Start of PAGE

Originally published in the Regional Economist.


Andrew P. Meyer Thursday, April 11, 2019

In the current banking environment, there is a strong perception that bigger is better. Although banks and thrifts (hereafter referred to as “banks”) have been consolidating for decades, the trend has accelerated in recent years. One factor driving this trend is regulatory compliance costs. Research using data from the Conference of State Bank Supervisors (CSBS) 2018 National Survey of Community Banks has shown that the bigger the bank, the less it spends on regulatory compliance as a percentage of total noninterest expense.1See Dahl et al.

Credit unions also face economies of scale.2See Wheelock and Wilson. In addition to other constraints on their growth, they have field-of-membership requirements: a common bond, a multiple common bond or a community bond.3See www.ncua.gov/support-services/credit-union-resources-expansion/field-membership-expansion for further details on the field of membership. State-chartered credit unions may have more or less restrictive membership criteria, depending on the state. Restrictions on their field of membership have relaxed over time, giving credit unions more options for growth than ever before.

End of PAGE
Start of RECORD SET

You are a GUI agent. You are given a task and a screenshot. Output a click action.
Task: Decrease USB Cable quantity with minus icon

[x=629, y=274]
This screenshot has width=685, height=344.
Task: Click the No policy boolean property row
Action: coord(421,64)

End of RECORD SET

> _YOUR OBJECTIVE_
Give the passage on bank and credit union growth again, word for word and in full. These lines have nothing to do with the passage on bank and credit union growth.

> _EXERCISE ANSWER_
Originally published in the Regional Economist.


Andrew P. Meyer Thursday, April 11, 2019

In the current banking environment, there is a strong perception that bigger is better. Although banks and thrifts (hereafter referred to as “banks”) have been consolidating for decades, the trend has accelerated in recent years. One factor driving this trend is regulatory compliance costs. Research using data from the Conference of State Bank Supervisors (CSBS) 2018 National Survey of Community Banks has shown that the bigger the bank, the less it spends on regulatory compliance as a percentage of total noninterest expense.1See Dahl et al.

Credit unions also face economies of scale.2See Wheelock and Wilson. In addition to other constraints on their growth, they have field-of-membership requirements: a common bond, a multiple common bond or a community bond.3See www.ncua.gov/support-services/credit-union-resources-expansion/field-membership-expansion for further details on the field of membership. State-chartered credit unions may have more or less restrictive membership criteria, depending on the state. Restrictions on their field of membership have relaxed over time, giving credit unions more options for growth than ever before.